The surprise hit "Sour Times" ("No body loves me/ It's true") stills sounds relevant as it did when first released with it's tense delicacy. From the most accessible cut "It Could Be Sweet" to the quaint "Numb"(sampled by R&B singer Ginuwine on his 1996 single "G Thang") to the lithing morose state of "Roads" to the seductive "It's A Fire", every song on "Dummy" is just enwraps you. Every song is beautiful and enticing. No filler or duds.

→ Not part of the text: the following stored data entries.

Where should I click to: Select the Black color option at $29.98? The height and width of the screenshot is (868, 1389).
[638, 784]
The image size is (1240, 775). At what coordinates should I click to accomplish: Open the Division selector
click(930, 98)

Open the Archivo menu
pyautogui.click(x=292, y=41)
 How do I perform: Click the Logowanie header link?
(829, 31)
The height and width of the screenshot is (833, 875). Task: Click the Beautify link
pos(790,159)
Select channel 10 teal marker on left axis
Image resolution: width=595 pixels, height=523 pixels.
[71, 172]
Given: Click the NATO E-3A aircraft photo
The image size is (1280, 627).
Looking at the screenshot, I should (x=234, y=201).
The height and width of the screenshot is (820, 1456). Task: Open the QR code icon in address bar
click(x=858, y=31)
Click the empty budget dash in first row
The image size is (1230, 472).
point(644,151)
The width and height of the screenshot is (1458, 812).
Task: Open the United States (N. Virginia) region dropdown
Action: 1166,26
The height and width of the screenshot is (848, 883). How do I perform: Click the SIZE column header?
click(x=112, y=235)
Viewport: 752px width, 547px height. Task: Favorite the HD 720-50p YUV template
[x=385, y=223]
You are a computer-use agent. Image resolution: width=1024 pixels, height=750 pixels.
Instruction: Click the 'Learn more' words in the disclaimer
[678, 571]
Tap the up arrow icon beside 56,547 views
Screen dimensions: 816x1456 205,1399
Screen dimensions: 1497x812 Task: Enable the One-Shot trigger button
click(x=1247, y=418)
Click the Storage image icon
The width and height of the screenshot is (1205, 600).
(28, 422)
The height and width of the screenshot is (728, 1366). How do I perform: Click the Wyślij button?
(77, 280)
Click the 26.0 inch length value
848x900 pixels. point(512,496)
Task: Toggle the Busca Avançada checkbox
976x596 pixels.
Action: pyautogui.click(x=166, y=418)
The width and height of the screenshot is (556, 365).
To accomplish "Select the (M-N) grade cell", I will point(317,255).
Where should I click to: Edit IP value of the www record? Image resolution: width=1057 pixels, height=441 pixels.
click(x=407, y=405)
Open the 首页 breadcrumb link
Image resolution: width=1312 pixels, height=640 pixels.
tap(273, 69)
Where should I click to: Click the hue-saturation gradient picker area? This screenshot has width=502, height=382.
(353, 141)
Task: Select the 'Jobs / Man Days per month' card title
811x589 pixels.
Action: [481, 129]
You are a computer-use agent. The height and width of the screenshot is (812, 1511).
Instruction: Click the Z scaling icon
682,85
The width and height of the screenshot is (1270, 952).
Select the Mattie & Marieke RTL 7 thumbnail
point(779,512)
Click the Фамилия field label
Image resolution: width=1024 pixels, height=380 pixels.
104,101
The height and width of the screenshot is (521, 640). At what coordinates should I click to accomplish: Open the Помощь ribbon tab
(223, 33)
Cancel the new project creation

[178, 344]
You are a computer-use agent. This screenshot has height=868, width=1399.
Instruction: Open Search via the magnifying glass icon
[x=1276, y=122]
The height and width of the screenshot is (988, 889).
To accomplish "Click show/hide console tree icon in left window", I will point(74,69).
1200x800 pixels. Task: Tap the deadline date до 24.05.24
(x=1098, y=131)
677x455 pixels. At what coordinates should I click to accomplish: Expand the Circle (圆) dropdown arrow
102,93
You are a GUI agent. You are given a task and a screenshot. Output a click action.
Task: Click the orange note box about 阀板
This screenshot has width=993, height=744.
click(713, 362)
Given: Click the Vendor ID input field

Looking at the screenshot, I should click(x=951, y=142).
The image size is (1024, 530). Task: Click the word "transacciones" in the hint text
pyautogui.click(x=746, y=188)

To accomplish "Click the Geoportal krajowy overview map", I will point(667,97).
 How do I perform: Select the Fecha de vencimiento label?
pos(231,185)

With Beth Gibbons' soft, delicate vocals (reminisit of Dido meets Sade) and Geoff Barrow's genius (he first got some shine producing Neneh Cherry's underrated classic "Somedays" on N's "Homebrew" project two years prior to this album's release),
"Dummy" proves that it's one of the most influential albums of all-time. "Glory Box" has been heard in several films with it's Issac Hayes sample and slow strings and dozens of Portishead imitators and acts influenced by the group emerged. This album has been duplicated so many times. One of the best albums of the 1990s and one of the best debuts of all-time as well. Timeless (it could have been recorded this year, it's so relevant) and without peer (OK, maybe Esthero and Everything But The Girl!-since both are as high standing as these guys).
You'll be in a new multilayered, multicolored world when you put this disc in. Out of this universe.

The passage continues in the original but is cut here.